Ricardo montou um negócio de eletrônicos na Amazon Brasil com três funcionários, um depósito em Osasco e uma meta clara: crescer sem depender de aluguel de loja física.
Ricardo montou um negócio de eletrônicos na Amazon Brasil com três funcionários, um depósito em Osasco e uma meta clara: crescer sem depender de aluguel de loja física. Em pouco mais de dois anos, a loja alcançou o selo de 'Excelente' em avaliações, faturava mais de cem mil reais por mês e sustentava quatro famílias. Até que uma quarta-feira, ao abrir o Seller Central, encontrou uma mensagem em inglês e vermelho: 'Sua conta foi suspensa por violação de políticas'. Nenhum detalhe. Nenhuma data. Apenas um link para um formulário de recurso que, após preenchido, devolveu uma resposta automática em menos de um minuto.
A suspensão de conta em marketplaces como Amazon, Mercado Livre e Shopee não é um incidente isolado. É uma epidemia silenciosa que atinge principalmente pequenos e médios vendedores que, por dependerem integralmente da plataforma, ficam sem alternativa operacional no instante em que a porta se fecha. A Amazon, em particular, opera com algoritmos de conformidade que cruzam reclamações de clientes, taxas de devolução, padrões de envio e até inconsistências em descrições de produto. Quando o sistema dispara um alerta, a suspensão é automática e a revisão humana, quando ocorre, é rara e lenta.

A estrutura de poder desproporcional dos marketplaces
O contrato que o vendedor assina ao se cadastrar na Amazon não é negociável. São dezenas de páginas de termos em inglês, atualizados frequentemente sem notificação explícita, que conferem à plataforma o poder de suspender, reter fundos, deletar listagens e até reter estoque em fulfillment centers sem aviso prévio. O vendedor brasileiro, na maioria das vezes, não tem acesso a um suporte humano em português, não consegue esclarecer a natureza exata da infração e não sabe quanto tempo levará para uma resposta — ou se haverá resposta.
O que poucos sabem é que, apesar da aparência de absolutismo, a Amazon mantém uma pessoa jurídica no Brasil, a Amazon Serviços de Varejo do Brasil Ltda., e está sujeita às leis brasileiras. Isso significa que o Código de Defesa do Consumidor se aplica às relações entre consumidor final e plataforma, e que o direito contratual brasileiro se aplica às relações entre vendedor e marketplace. Quando a suspensão é injusta, arbitrária ou desproporcional, existe caminho jurídico.

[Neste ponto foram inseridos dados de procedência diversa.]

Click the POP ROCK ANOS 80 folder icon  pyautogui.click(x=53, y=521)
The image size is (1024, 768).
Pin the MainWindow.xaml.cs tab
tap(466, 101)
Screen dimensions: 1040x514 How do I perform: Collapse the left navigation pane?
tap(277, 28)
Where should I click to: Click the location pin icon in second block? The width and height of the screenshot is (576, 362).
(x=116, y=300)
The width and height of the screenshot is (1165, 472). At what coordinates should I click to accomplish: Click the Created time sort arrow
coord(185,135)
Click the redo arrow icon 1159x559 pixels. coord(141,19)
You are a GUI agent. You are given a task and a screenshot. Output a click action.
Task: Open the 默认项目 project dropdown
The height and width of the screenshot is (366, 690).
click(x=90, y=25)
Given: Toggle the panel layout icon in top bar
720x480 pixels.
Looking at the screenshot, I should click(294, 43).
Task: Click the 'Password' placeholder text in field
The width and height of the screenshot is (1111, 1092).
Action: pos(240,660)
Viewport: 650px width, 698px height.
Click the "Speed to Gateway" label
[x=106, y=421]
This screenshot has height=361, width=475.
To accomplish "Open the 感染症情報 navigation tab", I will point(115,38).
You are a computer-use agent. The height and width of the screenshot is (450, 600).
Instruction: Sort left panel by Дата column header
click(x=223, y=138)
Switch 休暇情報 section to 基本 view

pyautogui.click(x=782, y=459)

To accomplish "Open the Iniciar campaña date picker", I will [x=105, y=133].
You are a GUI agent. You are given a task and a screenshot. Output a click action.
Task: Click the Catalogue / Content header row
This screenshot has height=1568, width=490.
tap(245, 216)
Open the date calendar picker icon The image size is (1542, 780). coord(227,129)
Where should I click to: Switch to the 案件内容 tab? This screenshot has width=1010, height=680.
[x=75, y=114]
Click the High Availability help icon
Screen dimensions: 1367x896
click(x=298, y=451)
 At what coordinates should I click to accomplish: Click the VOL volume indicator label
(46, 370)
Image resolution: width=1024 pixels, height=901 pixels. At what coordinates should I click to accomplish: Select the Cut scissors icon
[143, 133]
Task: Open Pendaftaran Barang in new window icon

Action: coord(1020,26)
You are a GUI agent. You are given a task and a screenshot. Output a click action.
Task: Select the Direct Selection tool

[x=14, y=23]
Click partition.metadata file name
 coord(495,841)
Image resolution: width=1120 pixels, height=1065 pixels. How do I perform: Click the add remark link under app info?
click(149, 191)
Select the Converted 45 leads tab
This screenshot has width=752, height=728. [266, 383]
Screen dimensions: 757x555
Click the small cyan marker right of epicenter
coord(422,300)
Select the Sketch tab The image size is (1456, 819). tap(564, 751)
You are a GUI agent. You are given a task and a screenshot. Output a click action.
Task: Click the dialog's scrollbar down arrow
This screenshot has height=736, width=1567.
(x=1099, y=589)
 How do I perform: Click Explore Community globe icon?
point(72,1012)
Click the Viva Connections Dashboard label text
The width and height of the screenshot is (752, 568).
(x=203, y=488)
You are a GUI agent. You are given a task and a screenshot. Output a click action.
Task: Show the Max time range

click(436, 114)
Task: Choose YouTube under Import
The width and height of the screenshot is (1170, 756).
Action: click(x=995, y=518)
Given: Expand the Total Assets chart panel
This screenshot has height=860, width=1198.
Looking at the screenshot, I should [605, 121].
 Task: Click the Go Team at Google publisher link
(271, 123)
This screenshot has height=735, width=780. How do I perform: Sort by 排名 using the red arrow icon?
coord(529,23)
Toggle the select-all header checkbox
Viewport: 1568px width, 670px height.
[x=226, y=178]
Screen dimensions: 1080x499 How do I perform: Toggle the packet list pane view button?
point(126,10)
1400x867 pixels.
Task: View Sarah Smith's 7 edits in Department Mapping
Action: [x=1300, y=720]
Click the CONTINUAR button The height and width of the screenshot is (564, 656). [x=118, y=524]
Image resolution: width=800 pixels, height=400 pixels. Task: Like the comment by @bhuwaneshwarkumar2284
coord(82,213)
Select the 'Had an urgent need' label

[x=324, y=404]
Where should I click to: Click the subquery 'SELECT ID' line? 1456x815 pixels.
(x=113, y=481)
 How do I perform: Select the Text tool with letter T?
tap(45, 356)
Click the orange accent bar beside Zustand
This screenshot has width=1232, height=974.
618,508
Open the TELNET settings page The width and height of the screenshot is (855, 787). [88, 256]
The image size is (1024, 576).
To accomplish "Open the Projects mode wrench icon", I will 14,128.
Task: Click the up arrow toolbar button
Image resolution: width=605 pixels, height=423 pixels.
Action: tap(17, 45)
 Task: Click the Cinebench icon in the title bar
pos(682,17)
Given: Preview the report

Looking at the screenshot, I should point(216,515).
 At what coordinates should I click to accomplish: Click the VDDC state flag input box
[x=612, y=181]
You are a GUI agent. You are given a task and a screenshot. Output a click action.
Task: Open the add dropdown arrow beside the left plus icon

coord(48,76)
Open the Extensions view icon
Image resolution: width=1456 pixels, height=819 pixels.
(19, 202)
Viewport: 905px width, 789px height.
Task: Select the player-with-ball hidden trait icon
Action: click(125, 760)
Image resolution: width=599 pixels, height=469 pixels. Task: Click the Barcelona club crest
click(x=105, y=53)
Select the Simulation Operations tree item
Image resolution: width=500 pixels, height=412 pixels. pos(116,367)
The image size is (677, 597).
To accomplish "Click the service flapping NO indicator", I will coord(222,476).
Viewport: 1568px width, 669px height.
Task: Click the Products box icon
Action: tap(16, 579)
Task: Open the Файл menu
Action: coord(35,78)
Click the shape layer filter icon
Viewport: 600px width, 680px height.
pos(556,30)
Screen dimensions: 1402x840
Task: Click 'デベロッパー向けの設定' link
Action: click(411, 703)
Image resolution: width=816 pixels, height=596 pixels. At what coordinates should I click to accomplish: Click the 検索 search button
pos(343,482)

Por que o recurso administrativo falha na maioria dos casos
O plano de ação exigido pela Amazon como parte do recurso administrativo é, por definição, um instrumento de autoincriminação. O vendedor é obrigado a assumir culpa por algo que muitas vezes não cometeu, a descrever medidas corretivas para um problema que não entende e a prometer que 'nunca mais' vai repetir uma infração cuja natureza lhe foi negada. Quem recorre de forma genérica recebe um 'não' genérico. Quem recorre de forma específica, sem saber exatamente o que a plataforma considerou infração, acaba confessando algo inexistente.
Além disso, os valores retidos na conta — que podem representar semanas ou meses de faturamento — ficam congelados durante meses enquanto o recurso é analisado. Para um pequeno empresário, isso pode significar a impossibilidade de pagar fornecedores, funcionários e aluguel. O prejuízo não é apenas o banimento: é o efeito cascata que ele desencadeia.

A via judicial e a tutela de urgência
A jurisprudência brasileira em casos de suspensão de contas em marketplaces tem se consolidado em duas frentes principais: a reativação da conta, quando a infração não está devidamente comprovada ou quando a penalidade é desproporcional ao suposto descumprimento; e a liberação dos valores retidos, quando a retenção configura abuso de poder econômico ou prática abusiva. Em ambos os casos, a tutela de urgência tem sido frequentemente concedida, especialmente quando o vendedor demonstra que a suspensão coloca em risco a sobrevivência do negócio.
Para isso, é preciso reunir documentação robusta: contrato de cadastro na plataforma, histórico de vendas, avaliações de clientes, prints da notificação de suspensão, tentativas de recurso administrativo e, quando possível, relatórios que demonstrem a inexistência da infração alegada. Quanto mais organizado o vendedor, mais rápida e efetiva tende a ser a decisão judicial. Recuperar uma conta suspensa na Amazon não é impossível. É um direito. E, como todo direito, exige ser exercido com conhecimento, estratégia e urgência.
“Nenhuma plataforma, por maior que seja, pode operar no Brasil como se estivesse acima da lei. O vendedor brasileiro tem direitos. O problema é que poucos sabem disso até perderem tudo.